Instructions to follow.
Could you transcribe every record below exactly as written, excluding the pictures?

▬▬▬

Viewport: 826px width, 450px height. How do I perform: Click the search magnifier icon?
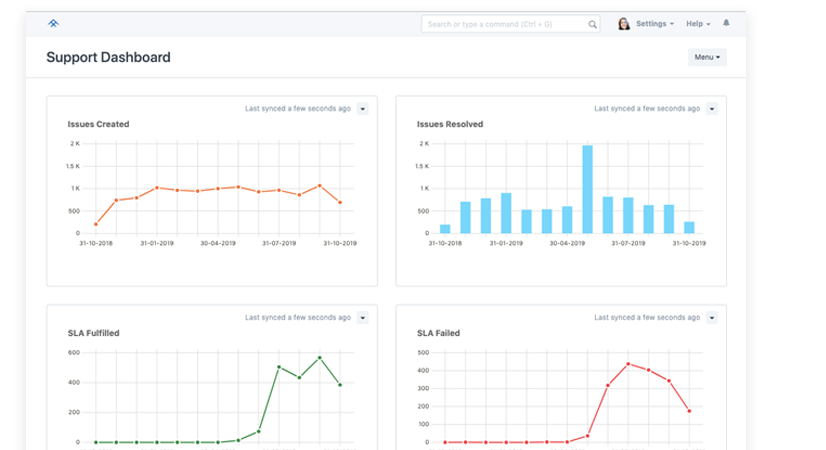click(x=593, y=24)
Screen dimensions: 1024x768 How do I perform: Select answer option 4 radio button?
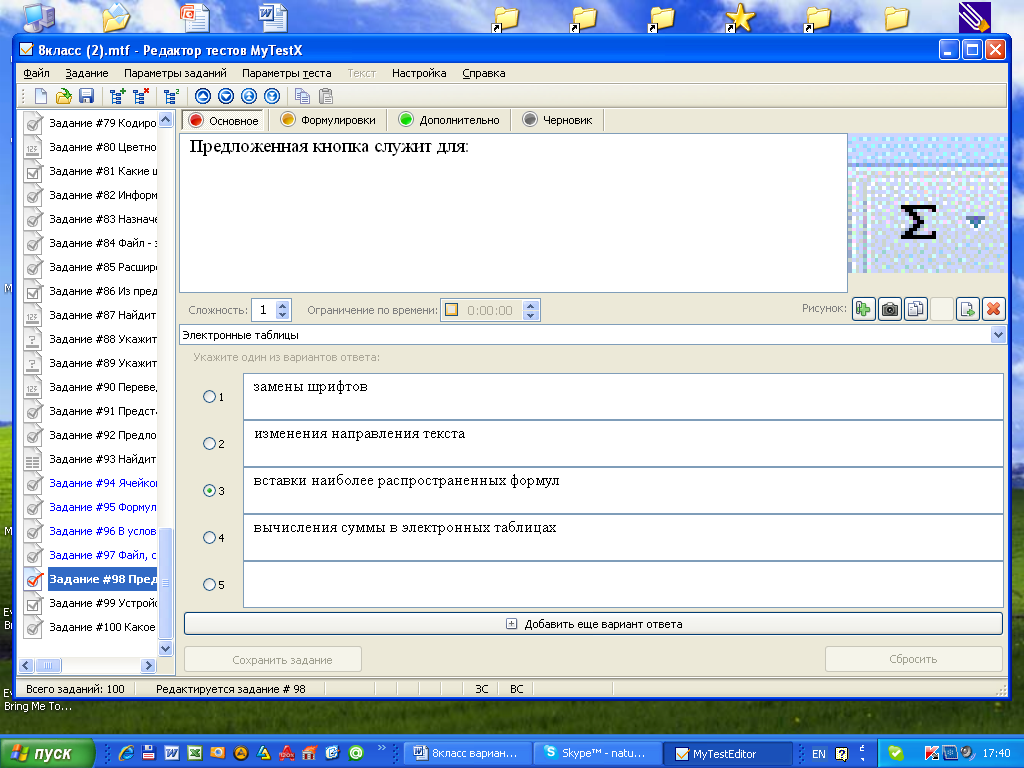coord(210,537)
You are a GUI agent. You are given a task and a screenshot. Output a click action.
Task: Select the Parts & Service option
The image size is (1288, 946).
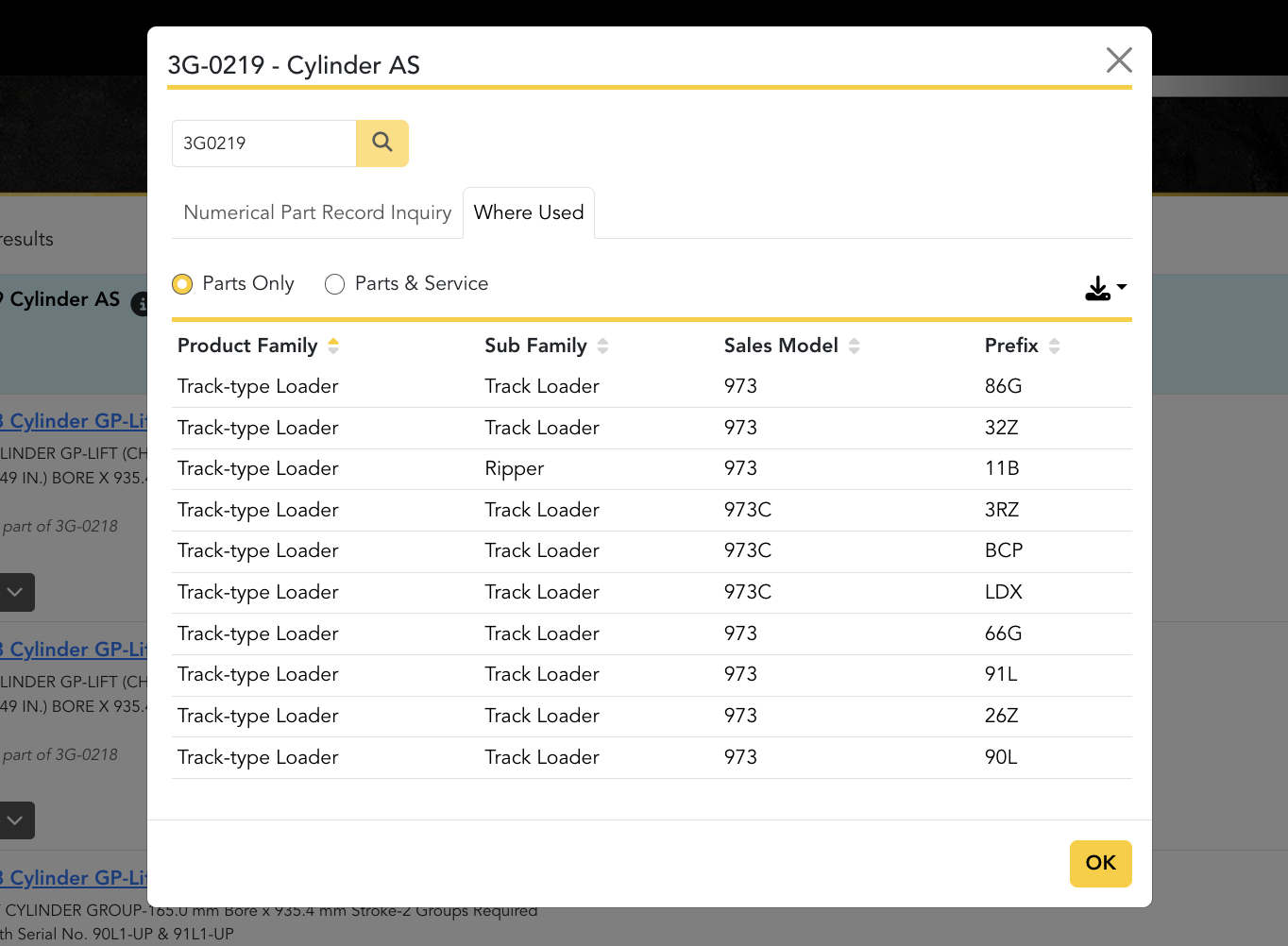pyautogui.click(x=334, y=284)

▬▬▬

Written answer.
Viewport: 826px width, 450px height. How do I perform: Click the search magnifier icon?
click(x=593, y=24)
Screen dimensions: 1024x768 How do I perform: Select answer option 4 radio button?
coord(210,537)
You are a GUI agent. You are given a task and a screenshot. Output a click action.
Task: Select the Parts & Service option
The image size is (1288, 946).
pyautogui.click(x=334, y=284)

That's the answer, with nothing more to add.